携帯なので、思ったようにボタンが押せなかったり、画面が小さくてシバが読みにくかったり、そういう不確定な要素が逆にスパイスとなり、二人でぎゃあぎゃあ言いながら必死で遊んだ。
井上はイーグルショットを2回も決めるし、わたしはロングパットが得意になって、鼻高々。まるでこどものよう。


昼にしっかり食べたから、夜は遅く、少な目になった。
夕方、畑の、こみあっているぶぶんの小カブを引いてきたので、わくわくしながら食べてみることに。
土のついた表面を、たわしで撫で洗うと、びっくりするほど白い肌が現われた。なんて、なんて、きれいなんだろう。実は、ふんわりとやわらかく、断面にはじゅわっと水分が染みだす。もう、切っただけでおいしいとわかる。
ピンポン玉より一回りくらい大きな小カブは、半割にして、断面に格子の切れ目を入れる。うっすらと塩をして、表面をほんのすこしだけ口当たり良くし、水でさっと洗って水分を拭いておく。
食べる直前に、断面に、しょうゆとごま油を一滴、二滴。
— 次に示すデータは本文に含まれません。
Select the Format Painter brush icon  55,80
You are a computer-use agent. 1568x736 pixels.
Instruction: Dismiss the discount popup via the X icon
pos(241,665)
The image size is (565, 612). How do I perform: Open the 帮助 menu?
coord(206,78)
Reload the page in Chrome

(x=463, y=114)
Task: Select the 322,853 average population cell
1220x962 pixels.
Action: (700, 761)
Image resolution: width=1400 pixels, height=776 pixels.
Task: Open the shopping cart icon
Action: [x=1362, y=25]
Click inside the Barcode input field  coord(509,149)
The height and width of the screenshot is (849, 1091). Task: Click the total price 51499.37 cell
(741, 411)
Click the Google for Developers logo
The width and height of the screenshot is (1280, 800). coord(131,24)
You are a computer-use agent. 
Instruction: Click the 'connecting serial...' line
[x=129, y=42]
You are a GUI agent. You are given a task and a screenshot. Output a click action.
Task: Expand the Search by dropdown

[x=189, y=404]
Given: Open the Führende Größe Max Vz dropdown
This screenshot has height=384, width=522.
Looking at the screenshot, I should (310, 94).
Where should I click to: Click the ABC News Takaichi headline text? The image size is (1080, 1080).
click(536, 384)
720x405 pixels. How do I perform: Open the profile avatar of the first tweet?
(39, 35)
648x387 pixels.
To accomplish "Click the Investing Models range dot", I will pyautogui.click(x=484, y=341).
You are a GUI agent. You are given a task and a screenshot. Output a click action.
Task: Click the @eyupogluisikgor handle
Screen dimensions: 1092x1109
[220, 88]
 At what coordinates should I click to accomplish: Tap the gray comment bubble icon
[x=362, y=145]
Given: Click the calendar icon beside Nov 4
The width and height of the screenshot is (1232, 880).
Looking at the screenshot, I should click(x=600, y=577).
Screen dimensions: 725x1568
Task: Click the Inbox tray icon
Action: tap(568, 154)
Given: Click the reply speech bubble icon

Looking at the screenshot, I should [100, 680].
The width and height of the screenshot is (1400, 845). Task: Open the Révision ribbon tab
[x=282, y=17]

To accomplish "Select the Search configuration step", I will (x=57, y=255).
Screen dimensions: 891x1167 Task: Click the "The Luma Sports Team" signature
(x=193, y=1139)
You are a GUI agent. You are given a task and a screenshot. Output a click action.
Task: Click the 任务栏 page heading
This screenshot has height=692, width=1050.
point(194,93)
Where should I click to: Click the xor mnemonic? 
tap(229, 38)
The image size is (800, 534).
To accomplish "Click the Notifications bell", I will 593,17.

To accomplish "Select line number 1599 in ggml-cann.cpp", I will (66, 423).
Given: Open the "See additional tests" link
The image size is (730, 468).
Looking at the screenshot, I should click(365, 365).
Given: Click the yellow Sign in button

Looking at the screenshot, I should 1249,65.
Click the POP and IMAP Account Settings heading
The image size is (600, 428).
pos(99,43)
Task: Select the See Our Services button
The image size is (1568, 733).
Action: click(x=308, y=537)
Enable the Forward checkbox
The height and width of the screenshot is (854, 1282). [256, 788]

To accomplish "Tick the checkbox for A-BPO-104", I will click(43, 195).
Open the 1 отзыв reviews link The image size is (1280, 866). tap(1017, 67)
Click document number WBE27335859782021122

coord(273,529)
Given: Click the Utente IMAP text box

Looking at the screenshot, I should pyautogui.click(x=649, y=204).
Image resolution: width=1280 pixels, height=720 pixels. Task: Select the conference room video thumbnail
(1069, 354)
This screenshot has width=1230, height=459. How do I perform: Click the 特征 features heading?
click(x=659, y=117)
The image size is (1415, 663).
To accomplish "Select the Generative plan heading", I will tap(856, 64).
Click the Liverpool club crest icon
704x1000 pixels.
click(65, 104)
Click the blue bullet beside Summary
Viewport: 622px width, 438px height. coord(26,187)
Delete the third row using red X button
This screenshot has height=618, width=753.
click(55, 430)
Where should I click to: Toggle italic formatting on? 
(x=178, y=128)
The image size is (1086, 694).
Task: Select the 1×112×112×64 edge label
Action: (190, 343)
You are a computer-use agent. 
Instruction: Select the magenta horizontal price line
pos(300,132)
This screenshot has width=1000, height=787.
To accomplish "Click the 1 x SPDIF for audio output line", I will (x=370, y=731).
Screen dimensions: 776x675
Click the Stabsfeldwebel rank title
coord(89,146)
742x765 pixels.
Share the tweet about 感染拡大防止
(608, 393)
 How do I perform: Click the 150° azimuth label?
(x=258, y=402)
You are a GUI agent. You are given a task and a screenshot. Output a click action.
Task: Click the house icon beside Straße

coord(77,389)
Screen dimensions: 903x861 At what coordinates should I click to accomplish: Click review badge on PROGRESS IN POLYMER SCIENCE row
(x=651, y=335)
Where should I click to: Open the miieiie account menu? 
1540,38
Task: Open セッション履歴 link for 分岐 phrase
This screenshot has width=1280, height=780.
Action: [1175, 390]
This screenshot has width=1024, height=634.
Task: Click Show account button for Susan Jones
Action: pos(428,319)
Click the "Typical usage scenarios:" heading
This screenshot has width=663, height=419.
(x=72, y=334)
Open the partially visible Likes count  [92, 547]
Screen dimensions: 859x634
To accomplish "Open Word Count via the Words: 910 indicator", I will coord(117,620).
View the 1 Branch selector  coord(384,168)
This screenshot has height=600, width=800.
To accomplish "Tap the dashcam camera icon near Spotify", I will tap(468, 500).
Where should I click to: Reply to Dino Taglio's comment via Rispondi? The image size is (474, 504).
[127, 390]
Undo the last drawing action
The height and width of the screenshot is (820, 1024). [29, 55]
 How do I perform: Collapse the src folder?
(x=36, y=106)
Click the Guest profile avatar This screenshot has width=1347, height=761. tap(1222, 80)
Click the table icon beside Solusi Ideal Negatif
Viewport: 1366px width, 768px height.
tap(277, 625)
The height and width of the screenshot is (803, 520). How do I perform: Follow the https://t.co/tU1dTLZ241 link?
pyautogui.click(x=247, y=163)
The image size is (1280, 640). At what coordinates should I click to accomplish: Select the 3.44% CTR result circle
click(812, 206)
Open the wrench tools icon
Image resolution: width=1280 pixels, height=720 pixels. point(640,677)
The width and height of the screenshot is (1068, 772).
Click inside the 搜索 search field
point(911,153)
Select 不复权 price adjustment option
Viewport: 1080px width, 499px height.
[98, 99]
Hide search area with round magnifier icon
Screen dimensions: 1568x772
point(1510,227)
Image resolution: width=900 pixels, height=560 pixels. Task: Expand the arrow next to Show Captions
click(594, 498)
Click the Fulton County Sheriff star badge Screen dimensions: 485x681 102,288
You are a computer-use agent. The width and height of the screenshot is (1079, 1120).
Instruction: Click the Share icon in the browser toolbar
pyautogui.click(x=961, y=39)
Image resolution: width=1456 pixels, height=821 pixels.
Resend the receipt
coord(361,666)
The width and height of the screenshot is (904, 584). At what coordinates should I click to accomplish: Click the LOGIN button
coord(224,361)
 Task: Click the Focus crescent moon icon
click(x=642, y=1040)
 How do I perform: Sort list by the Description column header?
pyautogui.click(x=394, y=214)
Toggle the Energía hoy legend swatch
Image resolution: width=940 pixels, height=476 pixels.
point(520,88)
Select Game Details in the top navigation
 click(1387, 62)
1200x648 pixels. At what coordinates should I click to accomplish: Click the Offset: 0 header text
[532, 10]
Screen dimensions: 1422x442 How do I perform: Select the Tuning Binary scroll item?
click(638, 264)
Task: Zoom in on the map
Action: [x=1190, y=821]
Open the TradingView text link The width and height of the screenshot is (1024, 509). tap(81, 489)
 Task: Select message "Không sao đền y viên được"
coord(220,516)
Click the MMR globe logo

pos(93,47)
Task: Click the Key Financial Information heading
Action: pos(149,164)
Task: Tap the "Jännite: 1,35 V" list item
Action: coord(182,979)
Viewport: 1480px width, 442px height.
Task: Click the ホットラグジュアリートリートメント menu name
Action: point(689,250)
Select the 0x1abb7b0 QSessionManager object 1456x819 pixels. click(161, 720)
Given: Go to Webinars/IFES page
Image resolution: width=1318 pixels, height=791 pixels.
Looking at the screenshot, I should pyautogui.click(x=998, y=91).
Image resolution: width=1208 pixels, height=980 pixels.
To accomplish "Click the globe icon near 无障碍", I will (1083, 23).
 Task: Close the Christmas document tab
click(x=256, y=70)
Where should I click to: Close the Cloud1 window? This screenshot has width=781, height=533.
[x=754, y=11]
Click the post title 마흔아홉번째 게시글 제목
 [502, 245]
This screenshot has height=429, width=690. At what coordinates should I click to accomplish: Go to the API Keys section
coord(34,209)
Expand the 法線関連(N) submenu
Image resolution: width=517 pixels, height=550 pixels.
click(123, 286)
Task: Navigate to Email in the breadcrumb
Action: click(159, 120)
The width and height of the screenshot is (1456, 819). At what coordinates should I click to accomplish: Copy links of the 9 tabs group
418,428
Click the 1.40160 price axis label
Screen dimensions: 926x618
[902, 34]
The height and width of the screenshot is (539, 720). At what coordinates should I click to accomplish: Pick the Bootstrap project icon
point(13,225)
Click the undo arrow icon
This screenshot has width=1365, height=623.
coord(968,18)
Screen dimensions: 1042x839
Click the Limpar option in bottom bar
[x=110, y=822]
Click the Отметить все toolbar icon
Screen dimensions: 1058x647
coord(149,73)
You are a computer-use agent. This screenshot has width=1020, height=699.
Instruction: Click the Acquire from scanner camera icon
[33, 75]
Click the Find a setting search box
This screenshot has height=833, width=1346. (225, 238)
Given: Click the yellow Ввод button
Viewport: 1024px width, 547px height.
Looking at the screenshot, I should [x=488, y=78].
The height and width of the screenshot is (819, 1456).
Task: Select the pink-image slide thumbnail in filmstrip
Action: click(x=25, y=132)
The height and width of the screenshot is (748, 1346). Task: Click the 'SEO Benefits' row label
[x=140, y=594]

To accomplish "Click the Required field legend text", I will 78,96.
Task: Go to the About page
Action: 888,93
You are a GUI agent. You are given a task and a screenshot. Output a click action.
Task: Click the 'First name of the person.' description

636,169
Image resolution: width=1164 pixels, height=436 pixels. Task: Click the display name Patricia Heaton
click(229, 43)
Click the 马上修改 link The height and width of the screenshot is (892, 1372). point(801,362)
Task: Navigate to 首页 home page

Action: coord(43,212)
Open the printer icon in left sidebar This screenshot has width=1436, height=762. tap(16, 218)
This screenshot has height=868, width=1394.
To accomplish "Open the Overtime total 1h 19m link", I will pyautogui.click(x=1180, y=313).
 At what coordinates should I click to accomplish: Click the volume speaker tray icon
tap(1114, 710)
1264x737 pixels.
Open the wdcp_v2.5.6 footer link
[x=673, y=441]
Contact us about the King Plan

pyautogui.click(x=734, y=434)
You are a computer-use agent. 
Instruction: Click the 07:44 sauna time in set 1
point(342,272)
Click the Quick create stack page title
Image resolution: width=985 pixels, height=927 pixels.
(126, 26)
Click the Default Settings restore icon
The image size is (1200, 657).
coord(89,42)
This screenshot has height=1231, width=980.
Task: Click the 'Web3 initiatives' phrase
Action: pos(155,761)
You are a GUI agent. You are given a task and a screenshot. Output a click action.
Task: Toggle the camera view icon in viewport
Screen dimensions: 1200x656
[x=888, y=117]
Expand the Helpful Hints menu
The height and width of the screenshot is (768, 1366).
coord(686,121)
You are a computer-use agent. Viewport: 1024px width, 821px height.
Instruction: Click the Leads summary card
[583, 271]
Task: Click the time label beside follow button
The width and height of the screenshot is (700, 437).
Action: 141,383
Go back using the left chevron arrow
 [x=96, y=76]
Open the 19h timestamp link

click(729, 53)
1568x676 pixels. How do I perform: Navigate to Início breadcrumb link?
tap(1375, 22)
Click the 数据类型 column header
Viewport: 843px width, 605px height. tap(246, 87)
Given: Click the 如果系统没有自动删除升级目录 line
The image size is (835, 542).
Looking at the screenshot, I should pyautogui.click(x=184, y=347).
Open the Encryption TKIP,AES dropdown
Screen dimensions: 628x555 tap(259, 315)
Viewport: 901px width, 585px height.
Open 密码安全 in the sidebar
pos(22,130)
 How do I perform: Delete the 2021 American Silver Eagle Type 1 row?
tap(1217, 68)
余っていたゆずの皮も、ほんの、ほんのちいさなかけらをのっける。
かじると、やわらかいのにぱりっとした歯触りのあと、甘い水がじゅわーっと染みだして、ほっぺたが落ちそうになる。
うーん、正直カブはすこし失敗だったかと思ったけれど、こんなに美味しいとは!

立派なカブの葉も、わかめとさっと炒める。全然えぐみがなく、しゃきしゃきの歯ごたえで最高においしい。株は、根も葉も、どちらも甲乙つけがたくおいしいので、家庭菜園的に満点だな!

それに、ししゃもの焼いたのや昼の残りのカレーなど、美味しく食べて、食後は井上がいつも剥いてくれる柿と、熱くて薄い紅茶を飲みながら、暖炉で暖をとる。

なんとなく、「今日は屋根裏で一人で寝てみようかな」と言ったら、井上は少しだけ間を置いて、「一緒に寝た方がええと思うで」と言った。


夜は長く、やることは多く、やる気も暖炉も燃えている。厚着して、ニット帽まで被って、さてもうひとがんばり。
さっき淹れたばかりの白湯がもう冷たくなっている。